Декларации, лозунги, речи…
Смена вех и дорог без конца…
Чем приблизили лик человечий
К лучезарному лику Отца?
Лёгкой дымкой небесная слава
Поднималась над стойкой бистро,
И в Париже Булат Окуджава
Что-то пел о московском метро.
Вот она, эта малая малость,
Чем, воистину, жив человек,
Что ещё нам от Света осталась
В наш ракетно-реакторный век.
Постараемся ж не задохнуться,
Добрести, доползти, додышать,
Этой малости не помешать,
Предпоследнему дню улыбнуться.
«На улице качается фонарь…»
На улице качается фонарь,
Качается, как он качался встарь,
И на камнях маячит жёлтый блик,
Как он маячить издавна привык.
Я, обернувшись, щурюсь на него,
Как будто не случилось ничего
И за годами годы не прошли,
Меж фонарём и мною не легли.
И всё, как прежде: тот же жёлтый блик
И улица, ведущая в тупик.
«Над снегом в ночи беспредметной…»
Над снегом в ночи беспредметной
Натянута тонкая нить.
Качаюсь.

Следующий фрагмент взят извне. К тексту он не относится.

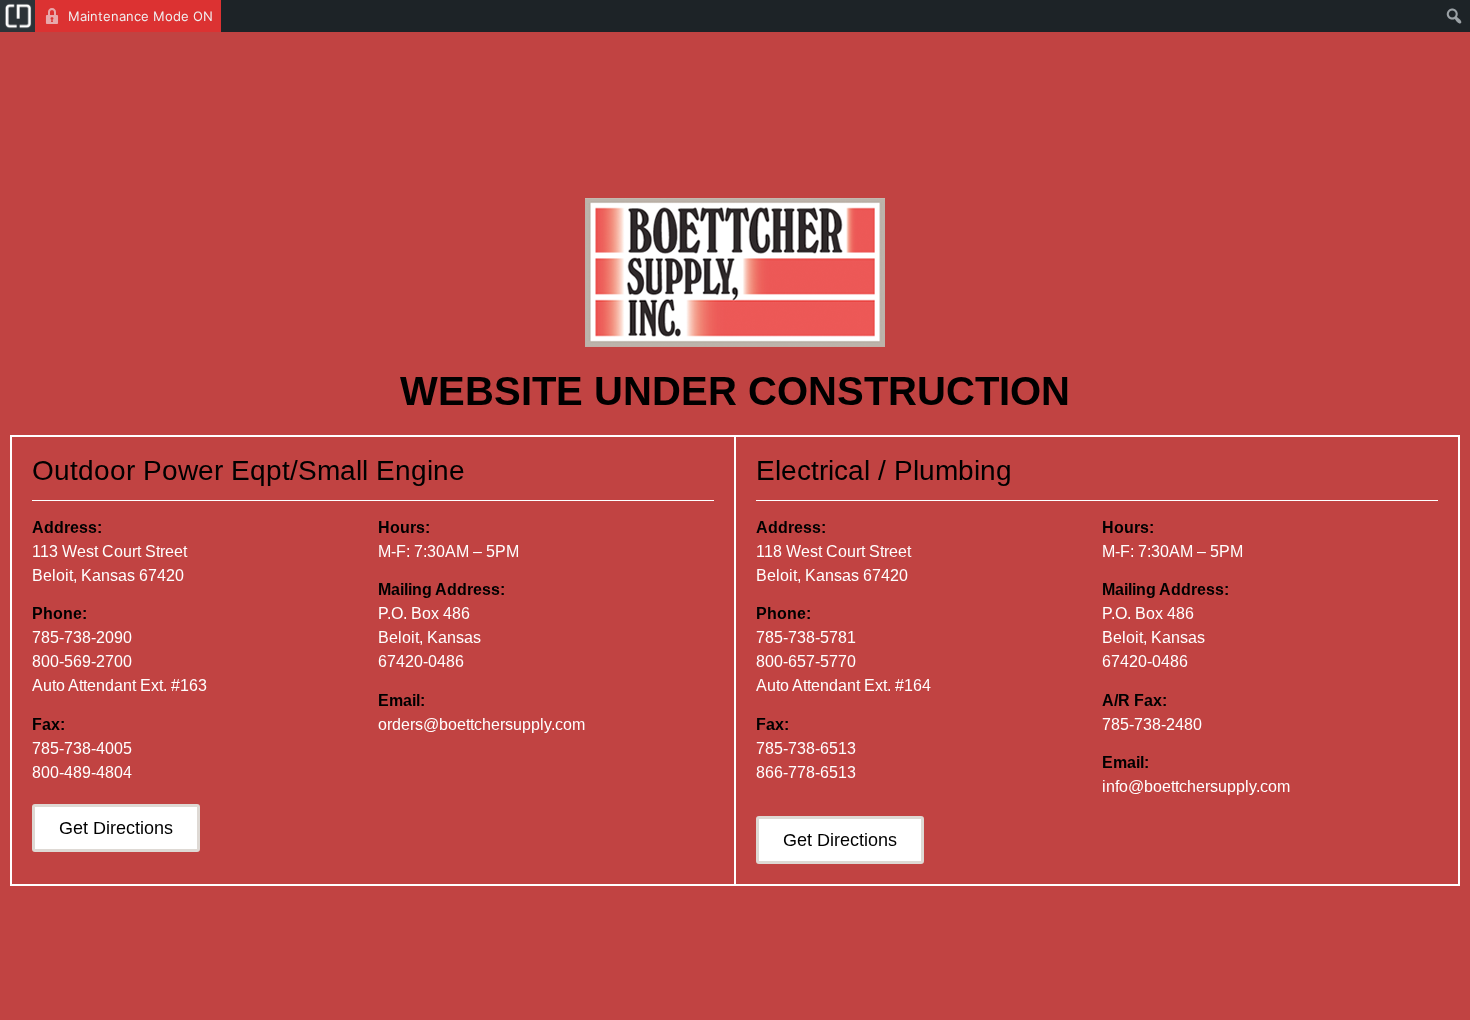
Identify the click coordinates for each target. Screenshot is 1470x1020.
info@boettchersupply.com (1196, 786)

И вот незаметно
Меня начинает тошнить.
Тошнить от родных и знакомых,
Тошнить от друзей и врагов,
От скромных тошнить и нескромных,
От умных и от дураков.
Тошнить от больших и от малых,
От трижды ничтожного «я»,
Тошнить от газет и журналов,
От светом палящего дня.
С излишком заполнивши квоту
Всего пережитого мной,
Теперь превращаюсь я в рвоту,
Блестящую на мостовой.
«Над чёрной землёю забрезжил рассвет…»
Над чёрной землёю забрезжил рассвет.